Repetition — with practice — and trust. I have a client whom some refer to as “the Oracle.” He has an uncanny intuition and the ability to identify the next big technological breakthrough. He has had enough experiences to trust that only when he is deep in the muck of not knowing will the “fog clear.” It can be hard to trust without the experience that shows us we can. But you have to try it at least once to experience it.

Try to embrace that trust that you can let go of the outcome and still achieve the outcome. 

Hard to conceive. And yet . . . what if it were true? 

The Bottom Line: Surrender to Not Knowing

So here we are, the end of the article, and no answers. No processes. Are you frustrated? Agitated? How is the not‑knowing impacting you? Personally, it is driving me crazy. I want to fix, solve, resolve. My desire to control doesn’t release easily. 

Clarity, Action, Impact — that’s my brand promise. Can we have clarity, decisive action, AND not knowing? Yes. But only by surrendering to the not knowing. And to be willing to hang in with that discomfort longer and in new ways. 

How might you experiment with that possibility?
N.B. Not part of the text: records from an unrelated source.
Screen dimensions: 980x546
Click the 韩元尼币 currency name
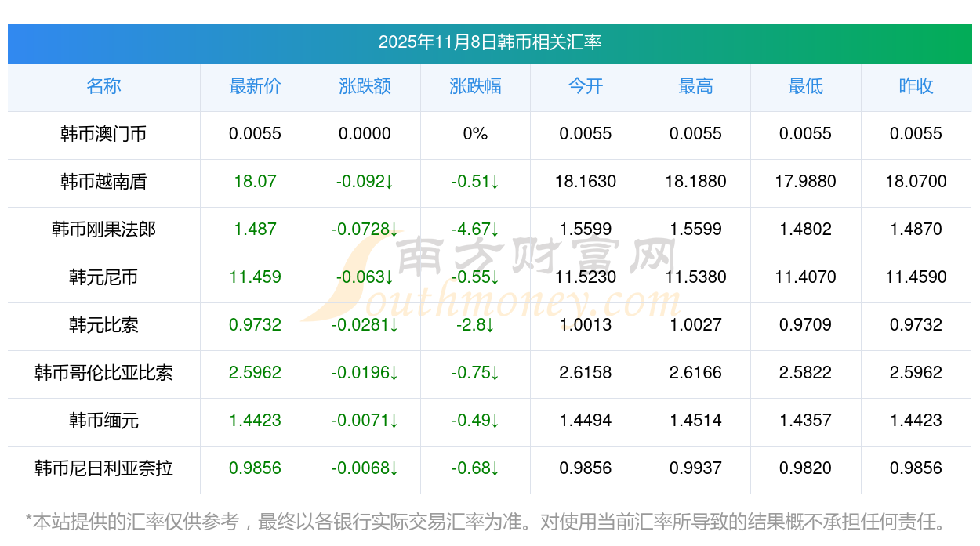tap(103, 277)
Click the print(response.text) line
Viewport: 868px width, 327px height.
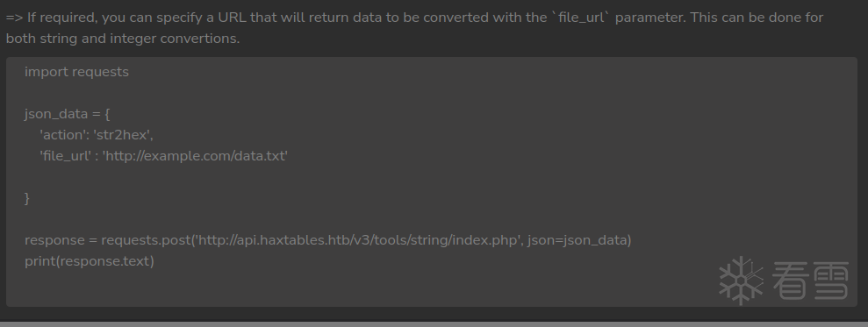tap(90, 261)
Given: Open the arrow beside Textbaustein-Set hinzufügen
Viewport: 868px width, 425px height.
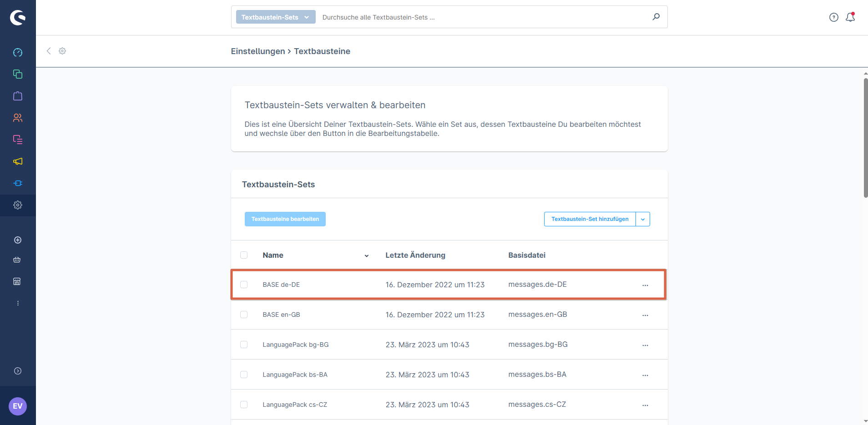Looking at the screenshot, I should [x=643, y=219].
I will be running my own experiments in providing this client with strategy coaching. Trying to let go of the outcome and still achieve the outcome. My stomach tightens as I type. 

For now, I invite you to stay here, in discomfort, with me just a little longer.

Note: If you are interested in learning more about how we tend to avoid the discomfort of not knowing, check out the work of researcher Jennifer Garvey Berger. She identified five mind traps that prevent us from thriving in complexity.